◆ WHAT TO WORK ON ◆
Quote the full listing word for word.

━━━ SUPPLIED MATERIAL ━━━

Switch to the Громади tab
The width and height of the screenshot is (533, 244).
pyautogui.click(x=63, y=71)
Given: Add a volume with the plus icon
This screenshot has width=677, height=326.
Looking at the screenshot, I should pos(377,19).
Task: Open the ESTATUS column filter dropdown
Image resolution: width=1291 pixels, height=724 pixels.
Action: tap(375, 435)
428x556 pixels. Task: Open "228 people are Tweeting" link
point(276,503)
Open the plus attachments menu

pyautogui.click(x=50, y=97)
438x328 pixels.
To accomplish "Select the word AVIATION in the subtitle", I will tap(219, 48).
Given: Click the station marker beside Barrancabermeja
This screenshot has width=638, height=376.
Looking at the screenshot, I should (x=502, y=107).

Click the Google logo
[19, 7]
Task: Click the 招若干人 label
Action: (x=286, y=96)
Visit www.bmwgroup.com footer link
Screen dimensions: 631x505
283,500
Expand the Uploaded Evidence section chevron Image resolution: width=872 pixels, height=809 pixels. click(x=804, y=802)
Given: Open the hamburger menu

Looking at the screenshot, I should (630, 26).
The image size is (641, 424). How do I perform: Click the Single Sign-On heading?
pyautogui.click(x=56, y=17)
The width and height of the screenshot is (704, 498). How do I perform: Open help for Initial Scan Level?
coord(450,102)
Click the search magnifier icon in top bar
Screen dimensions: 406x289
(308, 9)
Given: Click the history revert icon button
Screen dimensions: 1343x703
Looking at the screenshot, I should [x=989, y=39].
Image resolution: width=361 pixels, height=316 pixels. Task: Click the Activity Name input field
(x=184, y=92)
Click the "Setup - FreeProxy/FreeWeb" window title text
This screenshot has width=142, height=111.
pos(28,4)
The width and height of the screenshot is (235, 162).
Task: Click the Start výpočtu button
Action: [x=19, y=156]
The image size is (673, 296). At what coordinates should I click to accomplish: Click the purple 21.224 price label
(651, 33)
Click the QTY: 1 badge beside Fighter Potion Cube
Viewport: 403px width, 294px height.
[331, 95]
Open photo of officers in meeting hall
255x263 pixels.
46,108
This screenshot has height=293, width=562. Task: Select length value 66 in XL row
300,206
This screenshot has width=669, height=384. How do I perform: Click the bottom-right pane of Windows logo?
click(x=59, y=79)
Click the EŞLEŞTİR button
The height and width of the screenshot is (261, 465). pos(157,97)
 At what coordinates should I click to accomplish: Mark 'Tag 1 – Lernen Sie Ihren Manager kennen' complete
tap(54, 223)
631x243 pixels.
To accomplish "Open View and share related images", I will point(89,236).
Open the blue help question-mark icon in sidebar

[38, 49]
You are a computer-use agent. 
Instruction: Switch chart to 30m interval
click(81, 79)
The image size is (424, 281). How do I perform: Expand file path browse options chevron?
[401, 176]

━━━

◆ TASK SOLUTION ◆
Switch to the Громади tab
The width and height of the screenshot is (533, 244).
pyautogui.click(x=63, y=71)
Given: Add a volume with the plus icon
This screenshot has width=677, height=326.
Looking at the screenshot, I should pos(377,19).
Task: Open the ESTATUS column filter dropdown
Image resolution: width=1291 pixels, height=724 pixels.
Action: tap(375, 435)
428x556 pixels. Task: Open "228 people are Tweeting" link
point(276,503)
Open the plus attachments menu

pyautogui.click(x=50, y=97)
438x328 pixels.
To accomplish "Select the word AVIATION in the subtitle", I will tap(219, 48).
Given: Click the station marker beside Barrancabermeja
This screenshot has width=638, height=376.
Looking at the screenshot, I should (x=502, y=107).

Click the Google logo
[19, 7]
Task: Click the 招若干人 label
Action: (x=286, y=96)
Visit www.bmwgroup.com footer link
Screen dimensions: 631x505
283,500
Expand the Uploaded Evidence section chevron Image resolution: width=872 pixels, height=809 pixels. click(x=804, y=802)
Given: Open the hamburger menu

Looking at the screenshot, I should (630, 26).
The image size is (641, 424). How do I perform: Click the Single Sign-On heading?
pyautogui.click(x=56, y=17)
The width and height of the screenshot is (704, 498). How do I perform: Open help for Initial Scan Level?
coord(450,102)
Click the search magnifier icon in top bar
Screen dimensions: 406x289
(308, 9)
Given: Click the history revert icon button
Screen dimensions: 1343x703
Looking at the screenshot, I should [x=989, y=39].
Image resolution: width=361 pixels, height=316 pixels. Task: Click the Activity Name input field
(x=184, y=92)
Click the "Setup - FreeProxy/FreeWeb" window title text
This screenshot has width=142, height=111.
pos(28,4)
The width and height of the screenshot is (235, 162).
Task: Click the Start výpočtu button
Action: [x=19, y=156]
The image size is (673, 296). At what coordinates should I click to accomplish: Click the purple 21.224 price label
(651, 33)
Click the QTY: 1 badge beside Fighter Potion Cube
Viewport: 403px width, 294px height.
[331, 95]
Open photo of officers in meeting hall
255x263 pixels.
46,108
This screenshot has height=293, width=562. Task: Select length value 66 in XL row
300,206
This screenshot has width=669, height=384. How do I perform: Click the bottom-right pane of Windows logo?
click(x=59, y=79)
Click the EŞLEŞTİR button
The height and width of the screenshot is (261, 465). pos(157,97)
 At what coordinates should I click to accomplish: Mark 'Tag 1 – Lernen Sie Ihren Manager kennen' complete
tap(54, 223)
631x243 pixels.
To accomplish "Open View and share related images", I will point(89,236).
Open the blue help question-mark icon in sidebar

[38, 49]
You are a computer-use agent. 
Instruction: Switch chart to 30m interval
click(81, 79)
The image size is (424, 281). How do I perform: Expand file path browse options chevron?
[401, 176]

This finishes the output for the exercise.